Key advantages include:
- Identification of rare pathogenic subsets missed in bulk sequencing
- Resolution of transcriptional and regulatory states across developmental or activation trajectories
- Deconvolution of cellular composition in tumors, lesions, or inflamed tissues
- Linking genotype to phenotype in mosaic or heterogeneous samples
NGS-based single-cell methods generate gene expression matrices, chromatin-accessibility maps, and V(D)J repertoires that can be integrated with spatial datasets to reveal where and how specific cell states emerge.
Spatial Transcriptomics and Spatial Genomics: Adding Anatomical Context
Spatial platforms such as 10x Visium HD, Xenium, CosMx, and Nanostring GeoMx enable investigators to map molecular phenotypes directly onto tissue architecture.
Spatial data provides:
- Geographic organization of cell states, including immune infiltration patterns
- Interaction networks between tumor, stromal, and immune compartments
- Localization of specific regulatory programs (e.g., exhaustion niches, hypoxic zones, tertiary lymphoid structures)
- Discovery of region-specific gene expression signatures inaccessible to dissociative single-cell methods
While spatial platforms often include built-in sequencing or imaging-based detection, NGS Services remain essential for validating and extending spatial observations through deeper transcriptomic or genomic profiling of identified regions.
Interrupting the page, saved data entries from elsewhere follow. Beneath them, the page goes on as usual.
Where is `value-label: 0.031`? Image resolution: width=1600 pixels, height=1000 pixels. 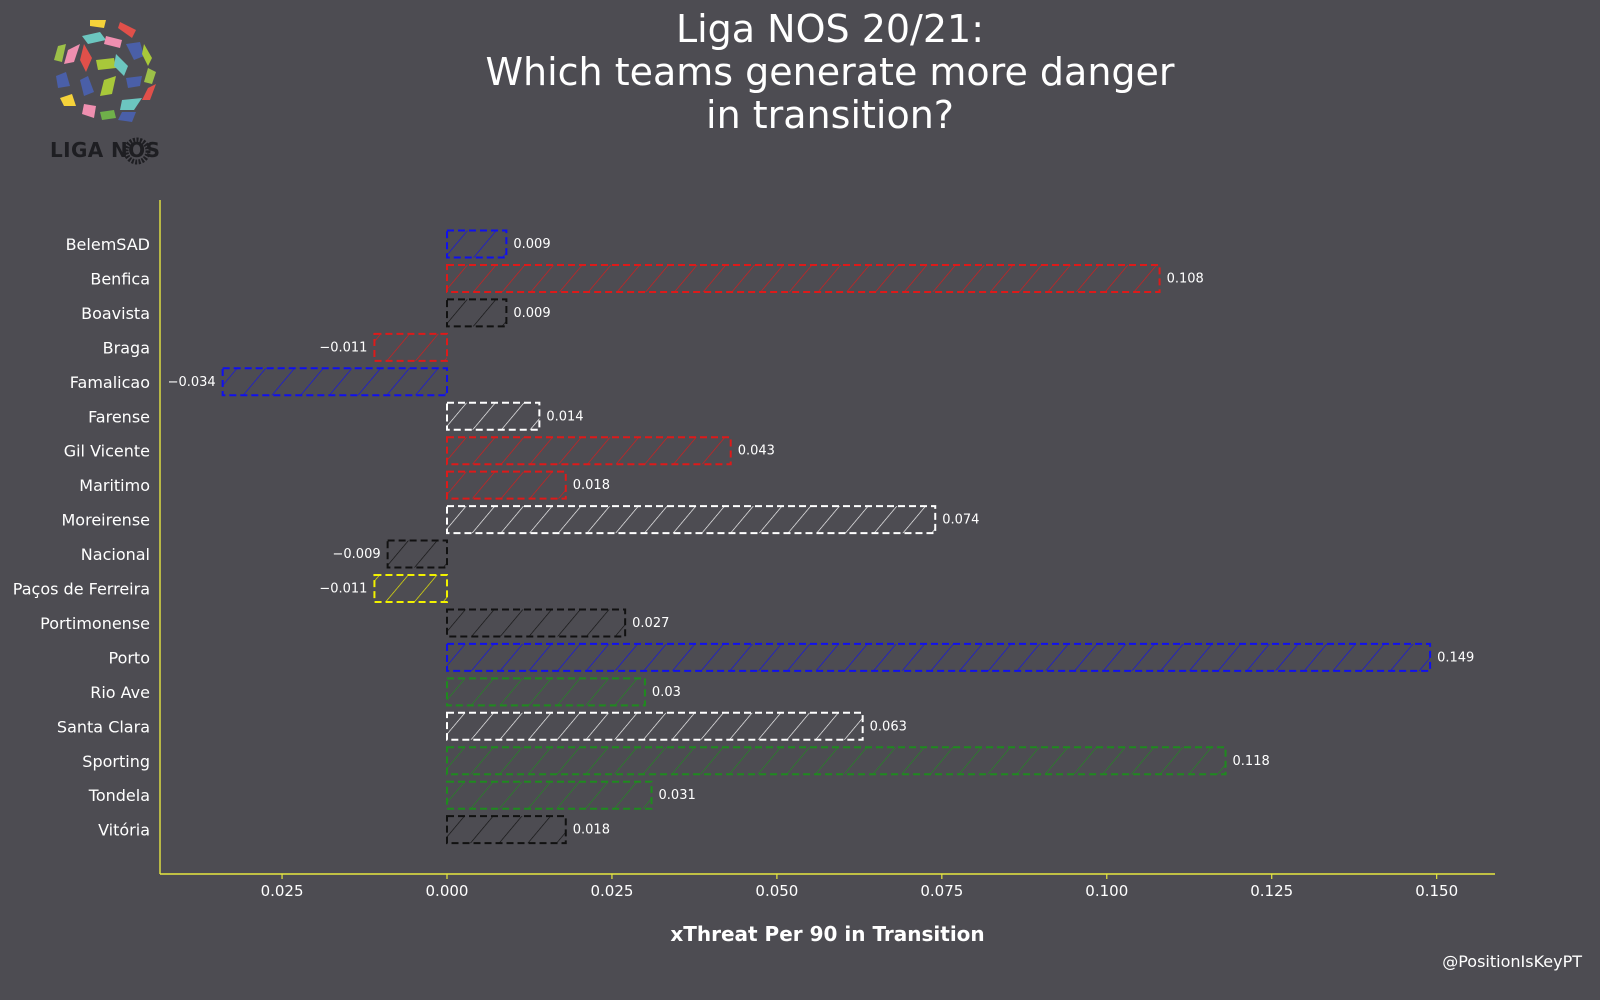 value-label: 0.031 is located at coordinates (678, 796).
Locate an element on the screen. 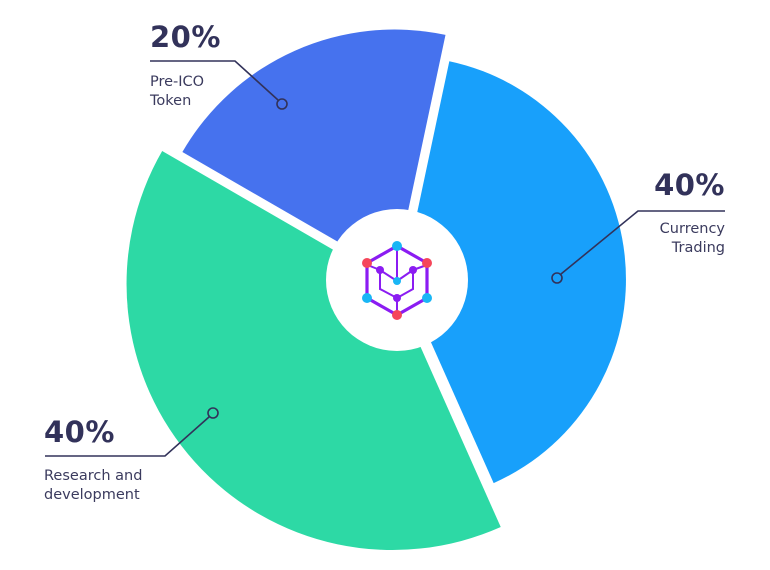 Image resolution: width=770 pixels, height=570 pixels. pre-ico-label: Pre-ICO Token is located at coordinates (177, 92).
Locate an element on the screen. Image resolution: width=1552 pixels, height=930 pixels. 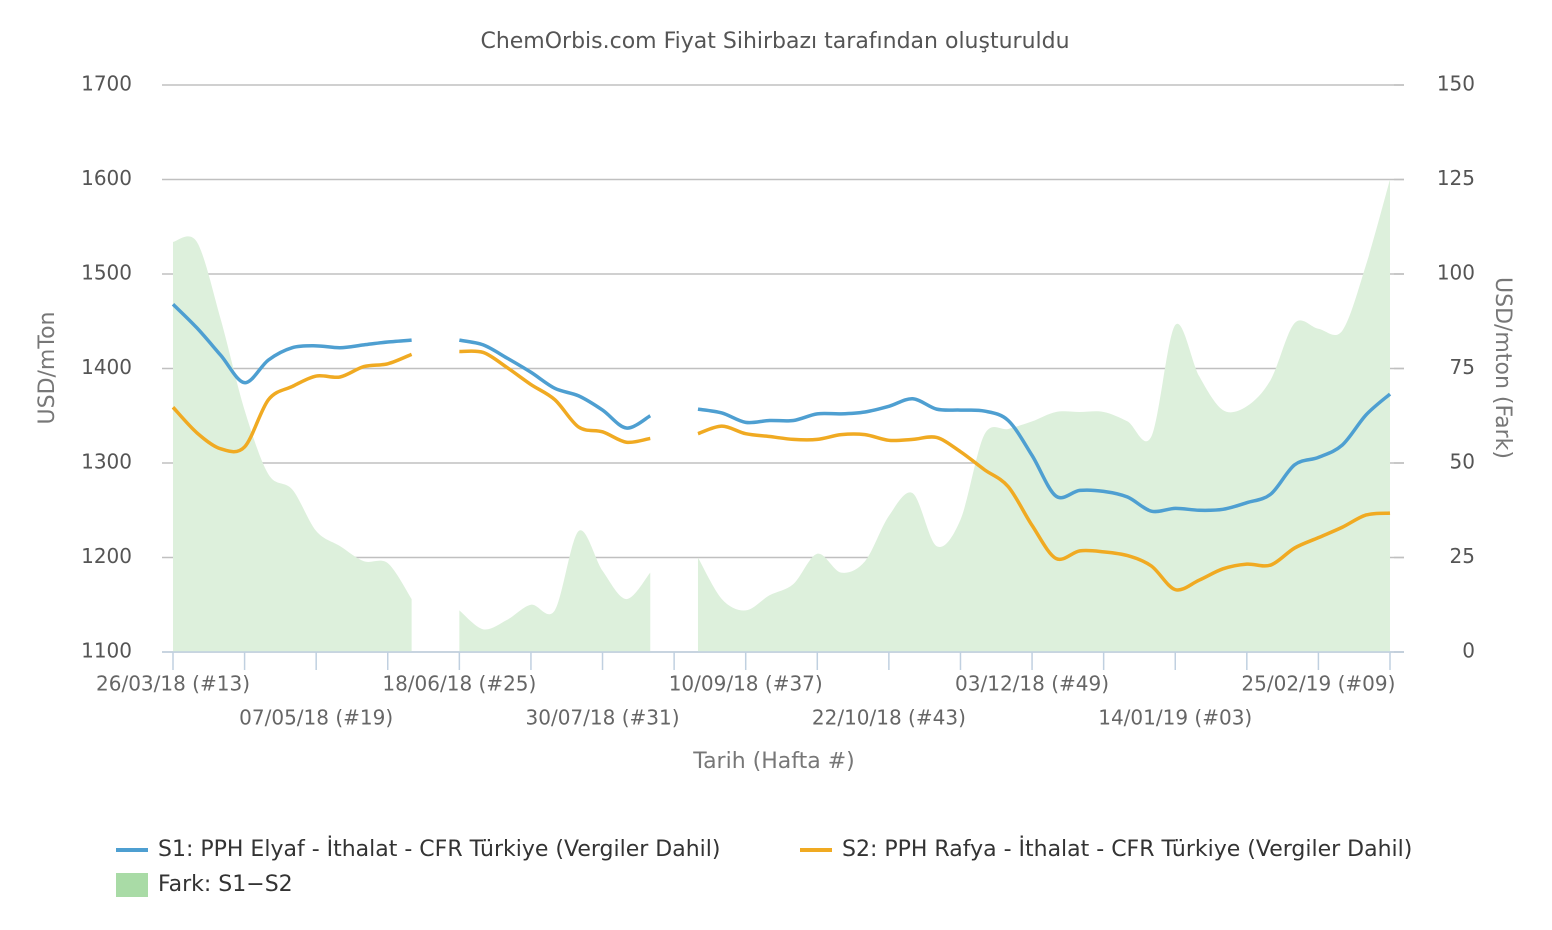
y-tick-label: 1100 is located at coordinates (106, 651).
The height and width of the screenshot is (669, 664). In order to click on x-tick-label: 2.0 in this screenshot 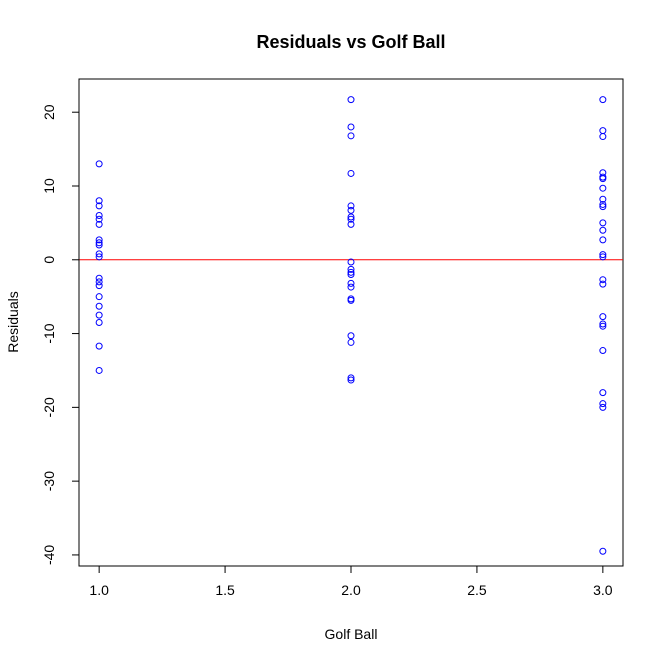, I will do `click(351, 590)`.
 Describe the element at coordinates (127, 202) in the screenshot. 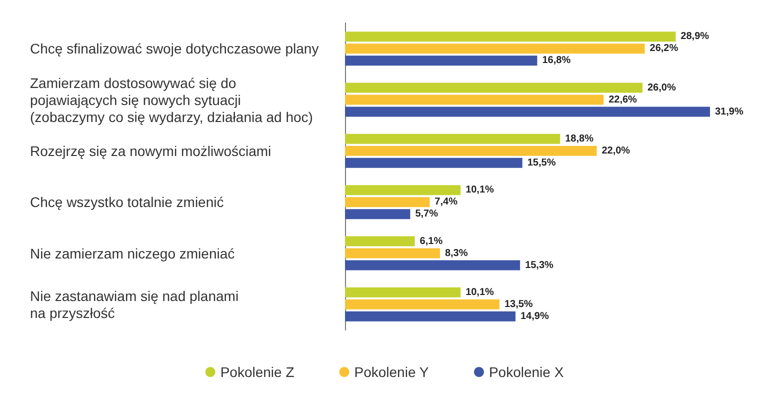

I see `y-tick-label: Chcę wszystko totalnie zmienić` at that location.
Building Multiomic Frameworks: Integrating NGS, Single-Cell, and Spatial Data
Successful multiomic study designs incorporate these technologies in coordinated workflows:
Genomics + scRNA-seq + Spatial Transcriptomics
Reveals how genomic alterations shape cell states and how those states are distributed across tissue microenvironments.
scATAC-seq + scRNA-seq + Chromatin Profiling
Links regulatory elements to gene expression, enabling reconstruction of gene-regulatory networks with cell-type specificity.
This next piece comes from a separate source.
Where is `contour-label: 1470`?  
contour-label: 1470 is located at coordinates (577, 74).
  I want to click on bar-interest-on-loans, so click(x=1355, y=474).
NGS-based Immune Repertoire + Single-Cell + Spatial Imaging
Maps clonal T-cell expansion, transcriptional states, and localization of TCR/BCR clones within tumor niches.
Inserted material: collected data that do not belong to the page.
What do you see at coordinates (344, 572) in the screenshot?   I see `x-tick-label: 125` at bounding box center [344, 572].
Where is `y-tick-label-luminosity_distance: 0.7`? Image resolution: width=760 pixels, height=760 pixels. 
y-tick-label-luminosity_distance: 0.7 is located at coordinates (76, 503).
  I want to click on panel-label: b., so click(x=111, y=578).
Epigenomics + Single-Nucleus Sequencing + Spatial Platforms
Essential for neurological research where cellular identities depend heavily on chromatin landscapes and anatomical position.
Multiomic integration typically leverages computational frameworks that perform:
- Batch correction and cross-platform harmonization
- Pseudotime and lineage trajectory inference
- Ligand–receptor interaction modeling
- Cell–cell communication network reconstruction
- Spatial deconvolution to assign single-cell profiles to tissue coordinates
These analyses generate models that describe not only what cells exist and what they express, but how they interact within a tissue ecosystem.
Applications Across Disease Areas
Multiomic NGS + single-cell + spatial frameworks have become transformative for:
Oncology
Identifying resistant subclones, mapping immune evasion niches, profiling intratumoral heterogeneity, and discovering microenvironment-driven therapeutic targets.
Immunology
Characterizing T cell exhaustion trajectories, innate immune activation, cytokine networks, and rare pathogenic subsets in autoimmune disease.
Neurology
Mapping neuron–glia interactions, resolving region-specific regulatory states, and understanding cellular contributions to neurodegeneration.
Developmental Biology
Reconstructing lineage trajectories and organogenesis with integrated molecular and spatial resolution.
Conclusion
Integrating NGS with single-cell and spatial platforms has redefined modern multiomic research. By layering genomic, transcriptional, epigenetic, and spatial information, scientists gain a mechanistic view of disease that is impossible to achieve with any single modality. These integrated workflows enable precise characterization of cellular heterogeneity, microenvironmental structure, and regulatory dynamics—laying the foundation for next-generation biomarker discovery, therapeutic targeting, and mechanistic understanding across oncology, immunology, neurology, and beyond.